Consignes:
1) D'après l'extrait, dans quel journal François Sureau s'est-il exprimé ?
2) Recopiez le passage de l'extrait qui commence par « Vous écrivez sur » et se poursuit jusqu'à « voulez-vous dire ? ».
3) Dans l'extrait, à quels niveaux d'enseignement peut-on envisager l'uniforme au cas par cas ? Énumérez-les tous.

Extrait du texte:
__________

Rafaël Amselem : Cela dénote très bien la déliquescence ou du moins le manque d’intérêt croissant de la droite pour la question des libertés. Cela fait des années que la droite propose des mesures attentatoires aux libertés notamment sur des questions de sécurité. Mais les positions qu’on peut avoir sur port de l’uniforme à l’école par rapport à l’université ne sont pas les mêmes car à l’université, ce sont des adultes, majeurs et vaccinés, pénalement responsables de leur choix. On ne peut donc que s’étonner de vouloir imposer dans un lieu public le port d’un vêtement. Il nous faut rappeler que la règle c’est la liberté et que la laïcité c’est la neutralité pour les agents de l’Etat, mais ce dernier n’a pas à imposer une mode ou un interdit vestimentaire. On peut envisager l’uniforme à l’école primaire, collège au lycée, au cas par cas, selon les situations locales et les contextes précis. Ça ne me choquerait pas qu’on le fasse, si on laissait la décision aux établissements. Mais si on l’impose à des adultes, quelle est la limite à l’interventionnisme politique de l’Etat ? Cette question fondamentale n’est pas assez pensée par la classe politique actuelle.

Vous écrivez sur Twitter « cela dénote surtout d'une mentalité corruptrice au sein de la classe politique, qui pense la liberté comme décorative ». Que voulez-vous dire ?

La liberté c’est pour les beaux discours, mais dans le concret, elle devient décorative, accessoire. Il faut défendre la liberté, y compris quand elle nous heurte et nous confronte. C’est aussi vrai pour la liberté vestimentaire que la liberté d’expression. La liberté d’expression c’est aussi et surtout la liberté des opinions qui nous déplaisent. François Sureau l’a très bien dit dans Le Monde : nous sommes passés de la culture des libertés à la culture des droits personnels de chacun. Cette proposition est symptomatique de cela. Dès lors que quelque chose nous déplaît, nous en appelons au législateur. Dans un modèle de démocratie libérale, la défense de l’intérêt général est bornée par la liberté, et non l’inverse. C’est une tendance que l’on retrouve à droite sur les sujets de mœurs et sociétaux et à gauche sur les sujets plus économiques. Cela semble être l’état d’esprit qui a gagné l’ensemble de la classe politique et on ne peut que s’en désoler. Nous venons de traverser une crise sanitaire avec des mesures attentatoires aux libertés, justifiées par l’urgence, qui ont mené à un dédain des contre pouvoirs et de la proportionnalité des mesures. Et cela a des implications concrètes dans notre quotidien.

__________

Données:

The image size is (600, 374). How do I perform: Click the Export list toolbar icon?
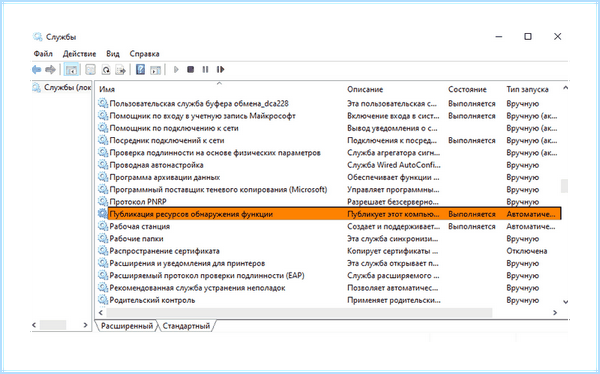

__________

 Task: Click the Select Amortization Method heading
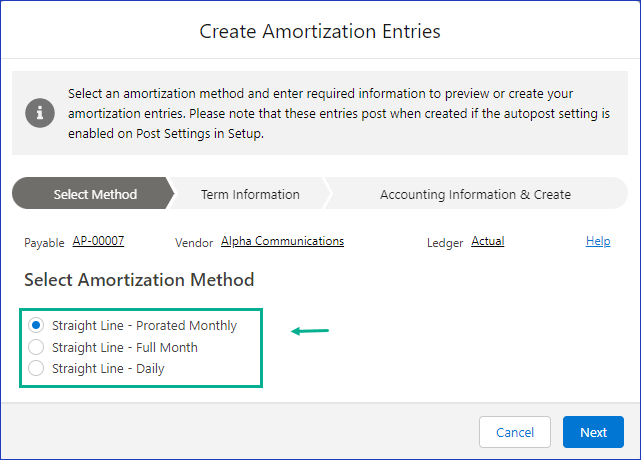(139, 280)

__________

Réponses:
1) Dans Le Monde.

2)
Vous écrivez sur Twitter « cela dénote surtout d'une mentalité corruptrice au sein de la classe politique, qui pense la liberté comme décorative ». Que voulez-vous dire ?

3) L'école primaire, le collège et le lycée.